In[28]:= Table[ListPlot[Table[{x, psi[x]}, {x, 0, 1, 1/100}] /. sho[[2, n]], 
  Joined -> True], {n, 5}]

enter image description here

POSTED BY: Frank Kampas

Hans,

Some years ago I wrote a Mathematica interface to Ipopt, using MathLInk. After that I bugged Wolfram Research to do something like that in Mathematica and they did a better job than I had. Using ParametricIpoptMInimize, I can set up the problem once and then run it multiple times with different starting values for the variables, with no extra overhead. I find that it can be much more powerful than NMinimize.

Frank

POSTED BY: Frank Kampas

Hello Frank,

I don't know what has happened earlier, but in the meantime I could download and open the notebook. Alas, to no avail, because I have only Mathematica 7 and no access to ParametricIPOPTMinimize.

Beste Grüße Hans

POSTED BY: Hans Dolhaine

Hans, I can e-mail you the code I used for ParametricIPOPTMinimize, if you like.

POSTED BY: Frank Kampas

I didn't try collocation because I felt it would be easier to do optimization with a complicated objective function and a small number of constraints, as opposed to solving a lot of coupled equations from collocation. .

POSTED BY: Frank Kampas

Hello Frank,

looks impressive - cool.

I tried to run your code ( copy = ctrl c and paste = ctrl v , because I could not download your notebook: error message " Ooops, we couldn't ...." and I got lots of error messages.
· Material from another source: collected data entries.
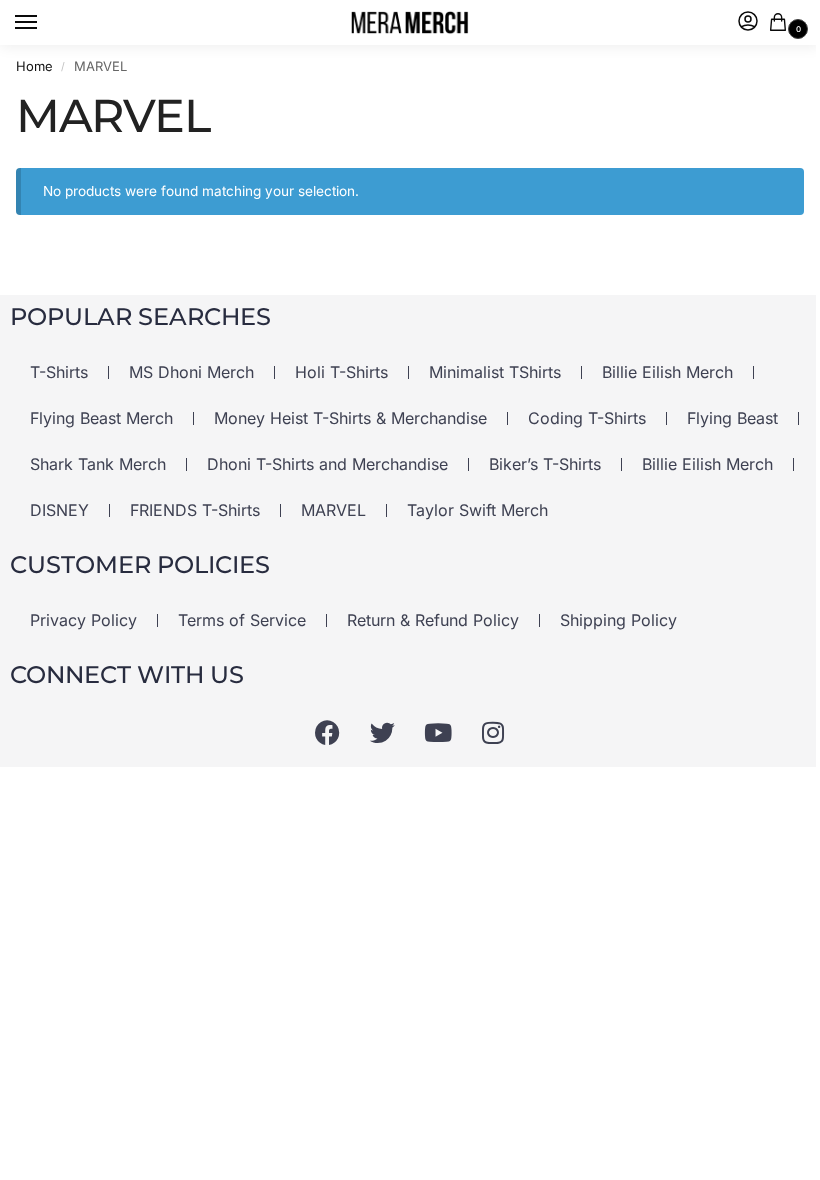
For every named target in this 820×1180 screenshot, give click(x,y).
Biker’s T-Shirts (545, 464)
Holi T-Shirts (341, 372)
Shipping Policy (618, 620)
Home (34, 66)
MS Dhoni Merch (191, 372)
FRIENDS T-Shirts (195, 510)
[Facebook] (328, 732)
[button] (782, 23)
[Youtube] (438, 732)
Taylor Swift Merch (477, 510)
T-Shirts (59, 372)
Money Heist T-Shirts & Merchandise (350, 418)
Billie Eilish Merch (667, 372)
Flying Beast (732, 418)
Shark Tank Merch (98, 464)
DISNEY (59, 510)
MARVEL (333, 510)
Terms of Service (242, 620)
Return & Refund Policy (433, 620)
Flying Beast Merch (101, 418)
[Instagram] (493, 732)
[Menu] (45, 23)
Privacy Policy (83, 620)
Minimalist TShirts (495, 372)
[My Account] (748, 22)
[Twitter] (383, 732)
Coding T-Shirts (587, 418)
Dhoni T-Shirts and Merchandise (327, 464)
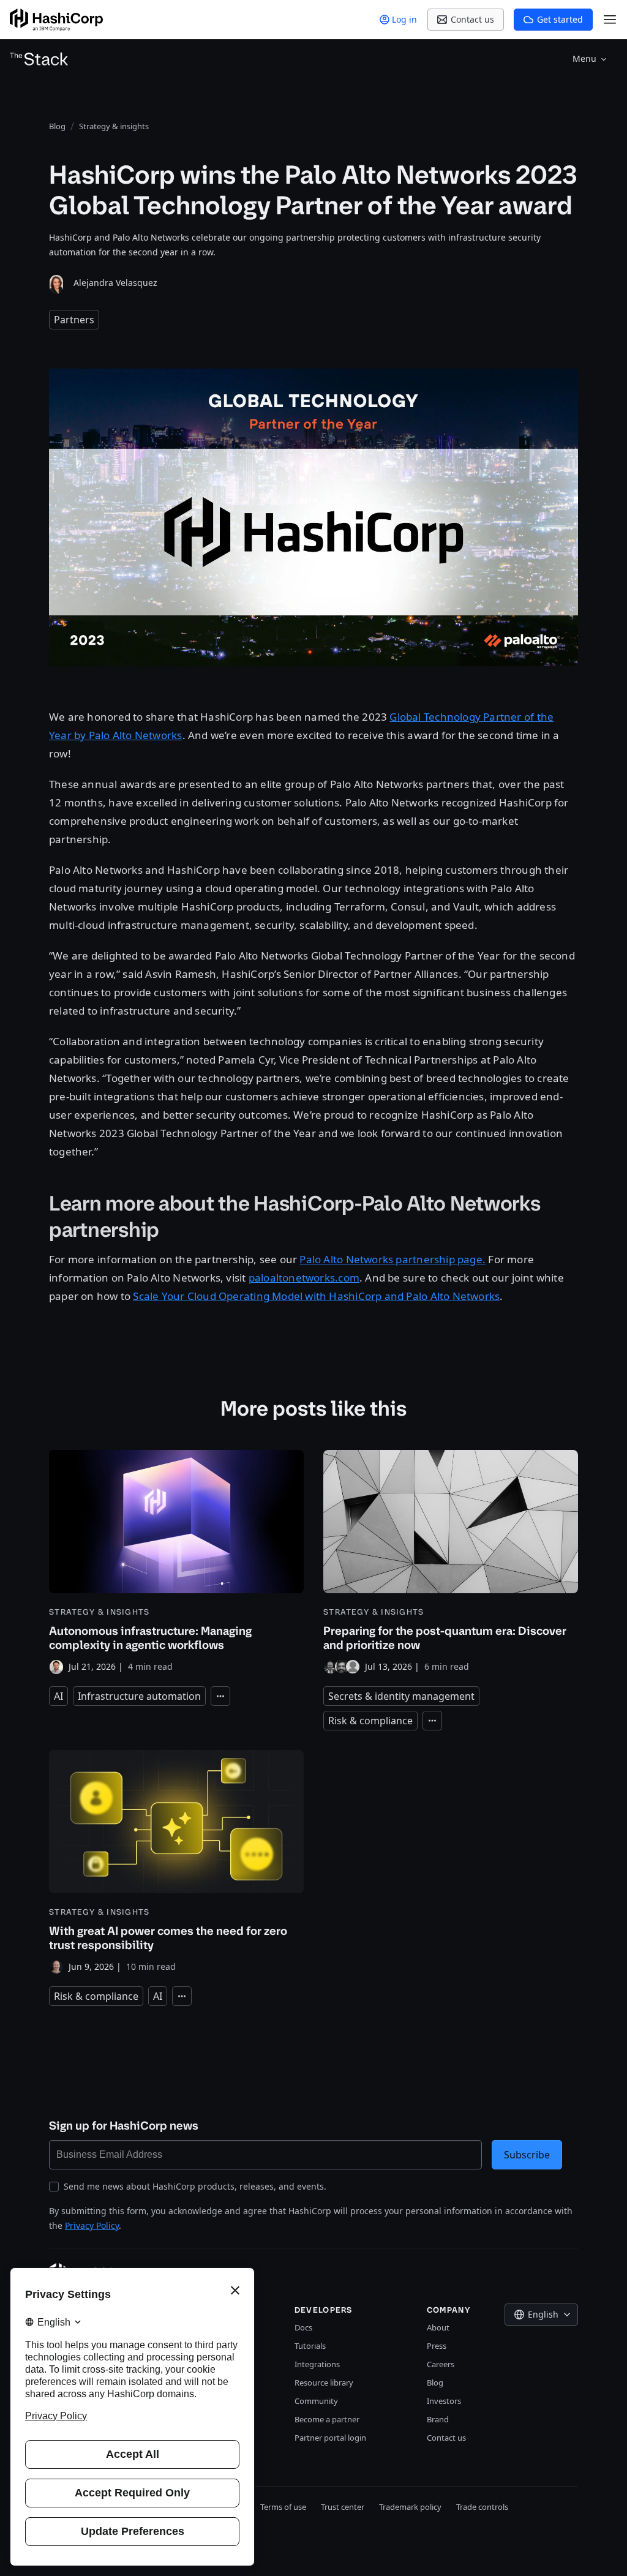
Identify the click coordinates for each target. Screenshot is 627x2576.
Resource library (324, 2382)
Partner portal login (330, 2437)
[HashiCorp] (56, 20)
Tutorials (310, 2345)
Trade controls (482, 2506)
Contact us (446, 2437)
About (438, 2327)
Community (316, 2400)
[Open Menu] (610, 19)
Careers (440, 2364)
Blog (435, 2382)
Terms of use (283, 2506)
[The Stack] (39, 59)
Table::itform: Argument 5 at position 2 does not have the correct form for an iterator. >>

ReplaceAll::reps: {Join[cons1,{}]} is neither a list of replacement rules nor a valid dispatch table, and so cannot be used for replacing. >>

Having a closer look I think the varable i in

Do[cons2 = Table[vars.varres[[j]] == 0, {j, i - 1}];

is not defined, nor do I find

iMin[........]

in the code.

Regards, Hans

POSTED BY: Hans Dolhaine

Dr. Frank: Neat application of IPOPT! Just curious how the optimization approach compares to solution via collocation method. I surmise the collocation might not (gracefully) handle the eigenfunction orthogonality constraint?